Flink提供的8种分区函数

GlobalPartitioner

该分区器会将所有的数据都发送到下游的某个算子实例(subtask id = 0)

//  数据会被分发到下游算子的第一个实例中进行处理
    public static void global() throws Exception {
        StreamExecutionEnvironment env = getEnv().setMaxParallelism(8);
        DataStreamSource<String> dataStream = env.fromElements("hhh", "ggg", "fff", "ddd", "sss", "aaa", "qqq", "www");
        dataStream.flatMap(new RichFlatMapFunction<String, String>() {
            @Override
            public void flatMap(String s, Collector<String> collector) throws Exception {
                collector.collect(s + "_**");
            }
        }).setParallelism(2).global().print("global : ");

        env.execute();
    }

ShufflePartitioner

随机选择一个下游算子实例进行发送

//数据会被随机分发到下游算子的每一个实例中进行
    public static void shuffle() throws Exception {
        StreamExecutionEnvironment env = getEnv();
        DataStreamSource<String> dataStream = env.fromElements("hhh", "ggg", "fff", "ddd", "sss", "aaa", "qqq", "www");
        DataStream<String> broadcast = dataStream.shuffle();
        broadcast.print("shuffle : ");
        env.execute();
    }

BroadcastPartitioner

发送到下游所有的算子实例

//广播分区会将上游数据输出到下游算子的每个实例中。
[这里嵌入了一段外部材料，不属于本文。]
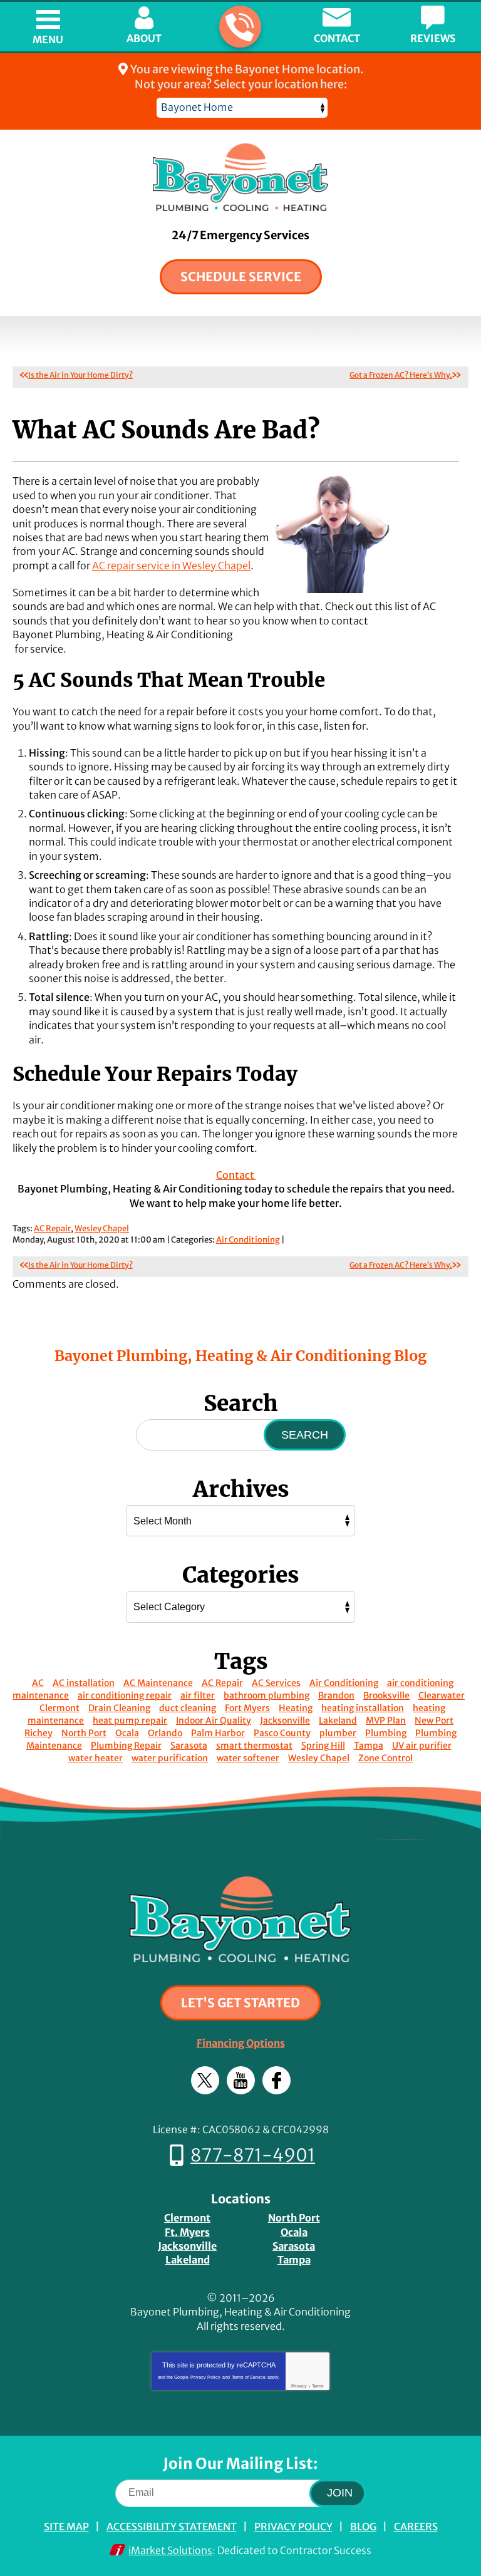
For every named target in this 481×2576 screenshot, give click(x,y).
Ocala (127, 1733)
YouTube (241, 2080)
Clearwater (441, 1695)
适合于大数据集和小数据集做Jion的场景
    public static void broadcast() throws Exception {
        StreamExecutionEnvironment env = getEnv();
        DataStreamSource<String> dataStream = env.fromElements("hhh", "ggg", "fff", "ddd", "sss", "aaa", "qqq", "www");
        DataStream<String> broadcast = dataStream.broadcast();
        broadcast.print("broadcast : ");
        env.execute();
    }

RebalancePartitioner

通过循环的方式依次发送到下游的task

public static void rebalance() throws Exception {
        StreamExecutionEnvironment env = getEnv().setParallelism(4);
        DataStreamSource<String> dataStream = env.fromElements("hhh", "ggg", "fff", "ddd", "sss", "aaa", "qqq", "www");
        dataStream.map(new RichMapFunction<String, String>() {
            @Override
            public String map(String s) throws Exception {
                return s + "_**";
            }
        }).setParallelism(1).rebalance().print("rebalance : ");

        env.execute();
    }

RescalePartitioner

/**
     * 这种分区器会根据上下游算子的并行度，循环的方式输出到下游算子的每个实例。这里有点难以理解，假设上游并行度为 2，编号为 A 和 B。下游并行度为 4，编号为 1，2，3，4。那么 A 则把数据循环发送给 1 和 2，B 则把数据循环发送给 3 和 4。假设上游并行度为 4，编号为 A，B，C，D。下游并行度为 2，编号为 1，2。那么 A 和 B 则把数据发送给 1，C 和 D 则把数据发送给 2。
     */
    public static void rescale() throws Exception {
        StreamExecutionEnvironment env = getEnv().setParallelism(4);
        DataStreamSource<String> dataStream = env.fromElements("hhh", "ggg", "fff", "ddd", "sss", "aaa", "qqq", "www");
        dataStream.map(new RichMapFunction<String, String>() {
            @Override
            public String map(String s) throws Exception {
                return s + "_**";
            }
        }).setParallelism(1).rescale().print("rescale : ");

        env.execute();
    }

ForwardPartitioner

发送到下游对应的第一个task，保证上下游算子并行度一致，即上有算子与下游算子是1:1的关系

//用于将记录输出到下游本地的算子实例。它要求上下游算子并行度一样。简单的说，ForwardPartitioner用来做数据的控制台打印。
    public static void forward() throws Exception {
        StreamExecutionEnvironment env = getEnv().setParallelism(1);
        DataStreamSource<String> dataStream = env.fromElements("hhh", "ggg", "fff", "ddd", "sss", "aaa", "qqq", "www");
        DataStream<String> broadcast = dataStream.shuffle();
        broadcast.print("shuffle : ");
        env.execute();
    }

⚠️ 在上下游的算子没有指定分区器的情况下，如果上下游的算子并行度一致，则使用ForwardPartitioner，否则使用RebalancePartitioner，对于ForwardPartitioner，必须保证上下游算子并行度一致，否则会抛出异常。

KeyByPartitioner

根据key的分组索引选择发送到相对应的下游subtask

public static void keyBy() throws Exception {
        StreamExecutionEnvironment env = getEnv().setMaxParallelism(8);
        DataStreamSource<String> dataStream = env.fromElements("hhh", "hhh", "hhh", "hhh", "sss", "sss", "sss", "www");
        dataStream.flatMap(new RichFlatMapFunction<String, String>() {
            @Override
            public void flatMap(String s, Collector<String> collector) throws Exception {
                collector.collect(s + "_**");
            }
        }).keyBy(String::toString).print("keyBy : ");

        env.execute();
    }

CustomPartitionerWrapper

通过Partitioner实例的partition方法(自定义的)将记录输出到下游。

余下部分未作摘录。